■ **Task directions**
All of the data below is to be returned unaltered.

(Saved entries)
────────
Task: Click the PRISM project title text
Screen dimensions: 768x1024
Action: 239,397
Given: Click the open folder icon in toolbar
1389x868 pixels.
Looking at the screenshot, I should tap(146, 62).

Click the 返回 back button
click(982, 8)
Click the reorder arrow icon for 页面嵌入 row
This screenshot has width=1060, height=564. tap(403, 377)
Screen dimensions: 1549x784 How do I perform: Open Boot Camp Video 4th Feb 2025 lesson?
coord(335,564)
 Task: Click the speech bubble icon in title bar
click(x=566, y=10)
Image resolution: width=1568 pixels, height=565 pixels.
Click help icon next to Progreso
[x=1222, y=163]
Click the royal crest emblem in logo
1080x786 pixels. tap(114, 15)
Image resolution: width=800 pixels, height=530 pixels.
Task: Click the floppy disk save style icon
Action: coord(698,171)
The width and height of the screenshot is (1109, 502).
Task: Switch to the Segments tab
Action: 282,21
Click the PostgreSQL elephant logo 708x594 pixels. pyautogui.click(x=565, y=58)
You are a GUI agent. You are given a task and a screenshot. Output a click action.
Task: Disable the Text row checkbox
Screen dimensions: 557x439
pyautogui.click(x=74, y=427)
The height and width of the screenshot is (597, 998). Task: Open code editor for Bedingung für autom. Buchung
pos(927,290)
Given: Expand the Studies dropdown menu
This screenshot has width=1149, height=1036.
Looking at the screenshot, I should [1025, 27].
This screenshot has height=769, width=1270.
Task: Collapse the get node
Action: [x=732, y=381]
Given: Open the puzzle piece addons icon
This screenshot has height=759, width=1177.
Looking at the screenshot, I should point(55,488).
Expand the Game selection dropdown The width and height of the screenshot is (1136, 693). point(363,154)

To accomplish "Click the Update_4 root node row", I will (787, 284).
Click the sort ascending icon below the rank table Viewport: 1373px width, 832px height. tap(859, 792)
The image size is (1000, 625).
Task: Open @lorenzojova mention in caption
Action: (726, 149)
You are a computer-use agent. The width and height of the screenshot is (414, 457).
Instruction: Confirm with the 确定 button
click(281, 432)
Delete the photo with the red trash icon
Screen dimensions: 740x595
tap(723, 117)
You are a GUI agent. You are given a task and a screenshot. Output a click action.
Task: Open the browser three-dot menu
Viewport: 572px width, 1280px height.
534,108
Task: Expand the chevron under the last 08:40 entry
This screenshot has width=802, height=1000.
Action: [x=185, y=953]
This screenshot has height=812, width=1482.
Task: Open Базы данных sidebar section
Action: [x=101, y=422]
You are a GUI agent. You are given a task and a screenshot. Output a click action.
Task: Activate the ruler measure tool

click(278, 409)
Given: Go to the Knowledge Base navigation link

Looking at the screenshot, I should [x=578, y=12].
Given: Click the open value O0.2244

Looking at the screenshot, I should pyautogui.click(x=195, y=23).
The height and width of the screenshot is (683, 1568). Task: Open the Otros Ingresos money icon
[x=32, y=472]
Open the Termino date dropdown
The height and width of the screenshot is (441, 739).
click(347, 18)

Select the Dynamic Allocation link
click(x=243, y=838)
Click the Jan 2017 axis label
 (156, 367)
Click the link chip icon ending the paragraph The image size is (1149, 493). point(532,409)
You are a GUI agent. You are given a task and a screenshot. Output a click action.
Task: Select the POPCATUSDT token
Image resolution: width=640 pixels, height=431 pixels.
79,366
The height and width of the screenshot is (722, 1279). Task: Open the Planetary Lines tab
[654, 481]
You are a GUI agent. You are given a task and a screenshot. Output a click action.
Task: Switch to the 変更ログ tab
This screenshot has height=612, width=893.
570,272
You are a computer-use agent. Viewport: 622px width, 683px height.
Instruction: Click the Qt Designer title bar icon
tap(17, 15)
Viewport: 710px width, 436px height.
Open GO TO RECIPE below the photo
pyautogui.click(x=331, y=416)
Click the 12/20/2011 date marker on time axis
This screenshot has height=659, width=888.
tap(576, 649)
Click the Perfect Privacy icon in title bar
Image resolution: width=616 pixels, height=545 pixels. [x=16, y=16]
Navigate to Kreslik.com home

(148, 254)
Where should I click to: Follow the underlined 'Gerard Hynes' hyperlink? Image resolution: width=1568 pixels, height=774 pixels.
────────
■ **Exercise solution**
Task: Click the PRISM project title text
Screen dimensions: 768x1024
Action: 239,397
Given: Click the open folder icon in toolbar
1389x868 pixels.
Looking at the screenshot, I should tap(146, 62).

Click the 返回 back button
click(982, 8)
Click the reorder arrow icon for 页面嵌入 row
This screenshot has width=1060, height=564. tap(403, 377)
Screen dimensions: 1549x784 How do I perform: Open Boot Camp Video 4th Feb 2025 lesson?
coord(335,564)
 Task: Click the speech bubble icon in title bar
click(x=566, y=10)
Image resolution: width=1568 pixels, height=565 pixels.
Click help icon next to Progreso
[x=1222, y=163]
Click the royal crest emblem in logo
1080x786 pixels. tap(114, 15)
Image resolution: width=800 pixels, height=530 pixels.
Task: Click the floppy disk save style icon
Action: coord(698,171)
The width and height of the screenshot is (1109, 502).
Task: Switch to the Segments tab
Action: 282,21
Click the PostgreSQL elephant logo 708x594 pixels. pyautogui.click(x=565, y=58)
You are a GUI agent. You are given a task and a screenshot. Output a click action.
Task: Disable the Text row checkbox
Screen dimensions: 557x439
pyautogui.click(x=74, y=427)
The height and width of the screenshot is (597, 998). Task: Open code editor for Bedingung für autom. Buchung
pos(927,290)
Given: Expand the Studies dropdown menu
This screenshot has width=1149, height=1036.
Looking at the screenshot, I should [1025, 27].
This screenshot has height=769, width=1270.
Task: Collapse the get node
Action: [x=732, y=381]
Given: Open the puzzle piece addons icon
This screenshot has height=759, width=1177.
Looking at the screenshot, I should point(55,488).
Expand the Game selection dropdown The width and height of the screenshot is (1136, 693). point(363,154)

To accomplish "Click the Update_4 root node row", I will (787, 284).
Click the sort ascending icon below the rank table Viewport: 1373px width, 832px height. tap(859, 792)
The image size is (1000, 625).
Task: Open @lorenzojova mention in caption
Action: (726, 149)
You are a computer-use agent. The width and height of the screenshot is (414, 457).
Instruction: Confirm with the 确定 button
click(281, 432)
Delete the photo with the red trash icon
Screen dimensions: 740x595
tap(723, 117)
You are a GUI agent. You are given a task and a screenshot. Output a click action.
Task: Open the browser three-dot menu
Viewport: 572px width, 1280px height.
534,108
Task: Expand the chevron under the last 08:40 entry
This screenshot has width=802, height=1000.
Action: [x=185, y=953]
This screenshot has height=812, width=1482.
Task: Open Базы данных sidebar section
Action: [x=101, y=422]
You are a GUI agent. You are given a task and a screenshot. Output a click action.
Task: Activate the ruler measure tool

click(278, 409)
Given: Go to the Knowledge Base navigation link

Looking at the screenshot, I should [x=578, y=12].
Given: Click the open value O0.2244

Looking at the screenshot, I should pyautogui.click(x=195, y=23).
The height and width of the screenshot is (683, 1568). Task: Open the Otros Ingresos money icon
[x=32, y=472]
Open the Termino date dropdown
The height and width of the screenshot is (441, 739).
click(347, 18)

Select the Dynamic Allocation link
click(x=243, y=838)
Click the Jan 2017 axis label
 (156, 367)
Click the link chip icon ending the paragraph The image size is (1149, 493). point(532,409)
You are a GUI agent. You are given a task and a screenshot. Output a click action.
Task: Select the POPCATUSDT token
Image resolution: width=640 pixels, height=431 pixels.
79,366
The height and width of the screenshot is (722, 1279). Task: Open the Planetary Lines tab
[654, 481]
You are a GUI agent. You are given a task and a screenshot. Output a click action.
Task: Switch to the 変更ログ tab
This screenshot has height=612, width=893.
570,272
You are a computer-use agent. Viewport: 622px width, 683px height.
Instruction: Click the Qt Designer title bar icon
tap(17, 15)
Viewport: 710px width, 436px height.
Open GO TO RECIPE below the photo
pyautogui.click(x=331, y=416)
Click the 12/20/2011 date marker on time axis
This screenshot has height=659, width=888.
tap(576, 649)
Click the Perfect Privacy icon in title bar
Image resolution: width=616 pixels, height=545 pixels. [x=16, y=16]
Navigate to Kreslik.com home

(148, 254)
Where should I click to: Follow the underlined 'Gerard Hynes' hyperlink? Image resolution: width=1568 pixels, height=774 pixels.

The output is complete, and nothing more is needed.